## Aim of the task
Restate the data below word for word, keeping each line intact.

## Study material
*** Block opens ***
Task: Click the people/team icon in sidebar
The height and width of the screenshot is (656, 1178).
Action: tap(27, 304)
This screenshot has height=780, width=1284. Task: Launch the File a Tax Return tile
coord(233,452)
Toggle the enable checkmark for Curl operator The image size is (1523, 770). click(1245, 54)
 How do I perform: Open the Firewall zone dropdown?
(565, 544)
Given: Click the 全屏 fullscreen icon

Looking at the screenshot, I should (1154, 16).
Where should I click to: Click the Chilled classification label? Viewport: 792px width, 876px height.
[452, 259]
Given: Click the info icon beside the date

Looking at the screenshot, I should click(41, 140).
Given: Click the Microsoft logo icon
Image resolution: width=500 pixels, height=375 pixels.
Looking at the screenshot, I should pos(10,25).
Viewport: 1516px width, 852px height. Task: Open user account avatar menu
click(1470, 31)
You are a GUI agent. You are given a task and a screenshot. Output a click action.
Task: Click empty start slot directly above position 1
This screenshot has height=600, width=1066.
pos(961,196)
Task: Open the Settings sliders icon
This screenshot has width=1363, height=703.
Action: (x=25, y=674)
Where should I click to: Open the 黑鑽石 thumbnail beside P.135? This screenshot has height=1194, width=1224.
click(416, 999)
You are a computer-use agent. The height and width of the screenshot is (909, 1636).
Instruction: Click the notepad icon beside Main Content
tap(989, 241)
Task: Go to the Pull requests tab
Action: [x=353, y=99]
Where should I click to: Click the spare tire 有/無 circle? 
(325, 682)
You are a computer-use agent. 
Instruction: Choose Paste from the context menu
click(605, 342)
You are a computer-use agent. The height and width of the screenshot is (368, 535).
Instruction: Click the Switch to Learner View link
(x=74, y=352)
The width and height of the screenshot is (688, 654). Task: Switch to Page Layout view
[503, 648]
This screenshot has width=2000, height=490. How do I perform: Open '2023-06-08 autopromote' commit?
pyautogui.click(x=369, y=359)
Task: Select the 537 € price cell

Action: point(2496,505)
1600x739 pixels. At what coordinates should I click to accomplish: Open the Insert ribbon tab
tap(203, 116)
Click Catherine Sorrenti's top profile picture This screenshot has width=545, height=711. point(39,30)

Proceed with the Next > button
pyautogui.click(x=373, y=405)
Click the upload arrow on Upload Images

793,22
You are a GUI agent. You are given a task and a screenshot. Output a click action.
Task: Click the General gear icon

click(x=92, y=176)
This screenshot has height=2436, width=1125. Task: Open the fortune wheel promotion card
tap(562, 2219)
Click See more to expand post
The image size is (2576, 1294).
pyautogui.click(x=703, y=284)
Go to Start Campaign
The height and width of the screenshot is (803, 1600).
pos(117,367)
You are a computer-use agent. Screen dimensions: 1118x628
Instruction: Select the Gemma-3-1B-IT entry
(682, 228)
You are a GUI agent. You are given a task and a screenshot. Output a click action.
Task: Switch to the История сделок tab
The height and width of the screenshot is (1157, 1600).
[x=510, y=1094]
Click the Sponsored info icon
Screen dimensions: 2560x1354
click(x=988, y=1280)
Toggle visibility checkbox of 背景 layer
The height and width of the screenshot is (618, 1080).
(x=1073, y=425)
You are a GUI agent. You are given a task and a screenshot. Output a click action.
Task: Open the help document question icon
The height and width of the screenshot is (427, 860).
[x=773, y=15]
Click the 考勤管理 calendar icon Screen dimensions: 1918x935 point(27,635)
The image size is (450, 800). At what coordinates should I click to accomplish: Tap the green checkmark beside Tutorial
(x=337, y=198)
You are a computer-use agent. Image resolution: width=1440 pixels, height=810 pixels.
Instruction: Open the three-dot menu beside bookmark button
*** Block closes ***
## Final answer
Task: Click the people/team icon in sidebar
The height and width of the screenshot is (656, 1178).
Action: tap(27, 304)
This screenshot has height=780, width=1284. Task: Launch the File a Tax Return tile
coord(233,452)
Toggle the enable checkmark for Curl operator The image size is (1523, 770). click(1245, 54)
 How do I perform: Open the Firewall zone dropdown?
(565, 544)
Given: Click the 全屏 fullscreen icon

Looking at the screenshot, I should (1154, 16).
Where should I click to: Click the Chilled classification label? Viewport: 792px width, 876px height.
[452, 259]
Given: Click the info icon beside the date

Looking at the screenshot, I should click(41, 140).
Given: Click the Microsoft logo icon
Image resolution: width=500 pixels, height=375 pixels.
Looking at the screenshot, I should pos(10,25).
Viewport: 1516px width, 852px height. Task: Open user account avatar menu
click(1470, 31)
You are a GUI agent. You are given a task and a screenshot. Output a click action.
Task: Click empty start slot directly above position 1
This screenshot has height=600, width=1066.
pos(961,196)
Task: Open the Settings sliders icon
This screenshot has width=1363, height=703.
Action: (x=25, y=674)
Where should I click to: Open the 黑鑽石 thumbnail beside P.135? This screenshot has height=1194, width=1224.
click(416, 999)
You are a computer-use agent. The height and width of the screenshot is (909, 1636).
Instruction: Click the notepad icon beside Main Content
tap(989, 241)
Task: Go to the Pull requests tab
Action: [x=353, y=99]
Where should I click to: Click the spare tire 有/無 circle? 
(325, 682)
You are a computer-use agent. 
Instruction: Choose Paste from the context menu
click(605, 342)
You are a computer-use agent. The height and width of the screenshot is (368, 535).
Instruction: Click the Switch to Learner View link
(x=74, y=352)
The width and height of the screenshot is (688, 654). Task: Switch to Page Layout view
[503, 648]
This screenshot has width=2000, height=490. How do I perform: Open '2023-06-08 autopromote' commit?
pyautogui.click(x=369, y=359)
Task: Select the 537 € price cell

Action: point(2496,505)
1600x739 pixels. At what coordinates should I click to accomplish: Open the Insert ribbon tab
tap(203, 116)
Click Catherine Sorrenti's top profile picture This screenshot has width=545, height=711. point(39,30)

Proceed with the Next > button
pyautogui.click(x=373, y=405)
Click the upload arrow on Upload Images

793,22
You are a GUI agent. You are given a task and a screenshot. Output a click action.
Task: Click the General gear icon

click(x=92, y=176)
This screenshot has height=2436, width=1125. Task: Open the fortune wheel promotion card
tap(562, 2219)
Click See more to expand post
The image size is (2576, 1294).
pyautogui.click(x=703, y=284)
Go to Start Campaign
The height and width of the screenshot is (803, 1600).
pos(117,367)
You are a computer-use agent. Screen dimensions: 1118x628
Instruction: Select the Gemma-3-1B-IT entry
(682, 228)
You are a GUI agent. You are given a task and a screenshot. Output a click action.
Task: Switch to the История сделок tab
The height and width of the screenshot is (1157, 1600).
[x=510, y=1094]
Click the Sponsored info icon
Screen dimensions: 2560x1354
click(x=988, y=1280)
Toggle visibility checkbox of 背景 layer
The height and width of the screenshot is (618, 1080).
(x=1073, y=425)
You are a GUI agent. You are given a task and a screenshot. Output a click action.
Task: Open the help document question icon
The height and width of the screenshot is (427, 860).
[x=773, y=15]
Click the 考勤管理 calendar icon Screen dimensions: 1918x935 point(27,635)
The image size is (450, 800). At what coordinates should I click to accomplish: Tap the green checkmark beside Tutorial
(x=337, y=198)
You are a computer-use agent. Image resolution: width=1440 pixels, height=810 pixels.
Instruction: Open the three-dot menu beside bookmark button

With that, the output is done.